# TELCO CUSTOMER CHURN PREDICTION


### Project Overview

The primary objective of this project is to develop a predictive model that accurately identifies customers who are likely to churn in the near future. By leveraging historical data, the model aims to help the telecommunications company proactively retain at-risk customers through targeted interventions and personalized offers.

I will be leveraging the widely used CRISP-DM Framework for this project.

The CRISP-DM (Cross-Industry Standard Process for Data Mining) framework is a widely used methodology for data mining and data analysis projects. It provides a structured approach for planning and executing data projects. The process is cyclic and iterative, consisting of six phases:

1. Business Understanding
2. Data Understanding
3. Data Preparation
4. Modeling
5. Evaluation
6. Deployment

## Business Understanding


### Hypotheses
- Hypothesis 1:

Assumption : Customers with longer tenure are less likely to churn.

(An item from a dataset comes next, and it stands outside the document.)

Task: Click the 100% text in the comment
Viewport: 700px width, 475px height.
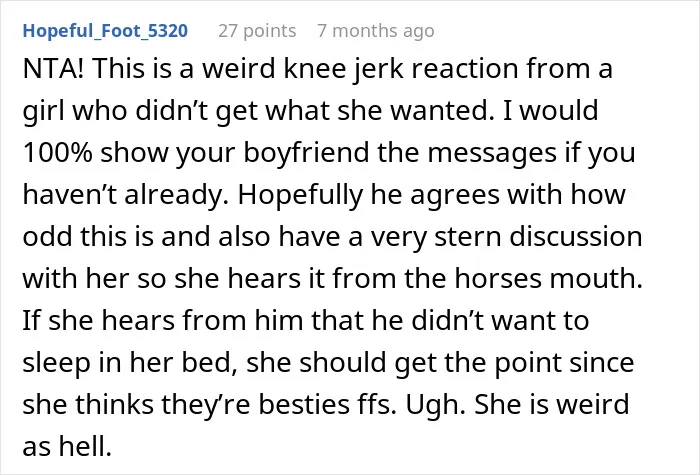Action: coord(58,152)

Rationale behind assumption : Long-term customers may have higher satisfaction and loyalty due to their prolonged association with the company and potential benefits received over time.


- Hypothesis 2:

Assumption : Customers who use multiple services (e.g., Internet, phone, TV) are less likely to churn compared to those who use fewer services.

Rationale behind assumption : Customers with bundled services may find it more convenient and cost-effective to stay with the provider, making them less likely to switch.


- Hypothesis 3:

Assumption : Customers with higher monthly charges are more likely to churn.

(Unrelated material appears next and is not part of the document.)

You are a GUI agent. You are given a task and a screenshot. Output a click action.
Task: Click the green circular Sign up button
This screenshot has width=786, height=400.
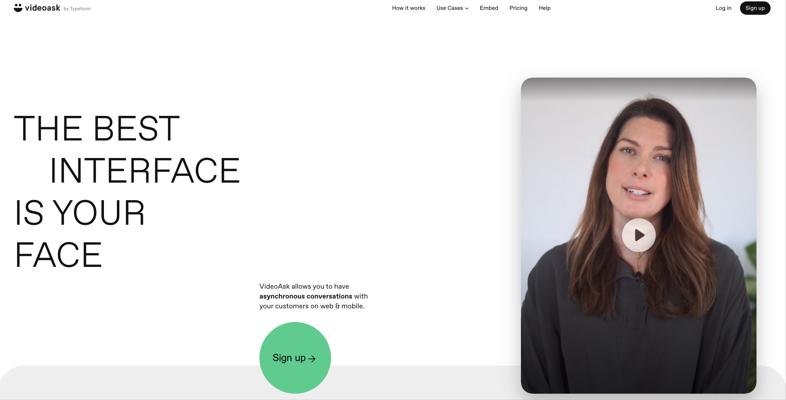295,358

Rationale behind assumption : Higher monthly charges might indicate dissatisfaction with the value for money, leading customers to seek cheaper alternatives.


### Important Business Questions

1. What are the main reasons behind customer churn?

   - Understanding the primary factors contributing to churn can help in addressing the root causes and developing effective retention strategies.


2. Which customer demographics (e.g., age, gender, marital status) are more likely to churn?

   - Identifying specific demographic groups that are more prone to churn can help tailor marketing and retention efforts to those segments.


3. How does the length of the customer's tenure impact their likelihood to churn?

   - Analyzing the relationship between tenure and churn can reveal whether long-term customers are more loyal and what measures can be taken to extend customer tenure.


4. What role do service issues (e.g., technical support, service outages) play in customer churn?

   - Assessing the impact of service quality on churn can guide improvements in customer support and service reliability.


5. How do different payment methods (e.g., automatic payments vs. manual payments) affect churn rates?

   - Understanding the influence of payment methods on churn can help in promoting more stable payment options that reduce churn.


6. What is the impact of contract types (e.g., month-to-month vs. annual contracts) on customer retention?

   - Analyzing how contract terms affect churn can inform decisions on offering more flexible or beneficial contract options to customers.


7. Which services or combinations of services (e.g., Internet, phone, TV) have the highest and lowest churn rates?

   - Identifying which services are most and least likely to retain customers can help in designing better service packages and cross-selling strategies.

In [23]:
import pyodbc #just installed with pip
from dotenv import dotenv_values #import the dotenv_values function from the dotenv package
import pandas as pd
import warnings
import numpy as np
import seaborn as sns
import matplotlib.pyplot as plt

warnings.filterwarnings('ignore')

Then I will go ahead to get my credentials needed to connect to the database, from my .env file.

In [24]:
# Load environment variables from .env file into a dictionary
environment_variables = dotenv_values('.env')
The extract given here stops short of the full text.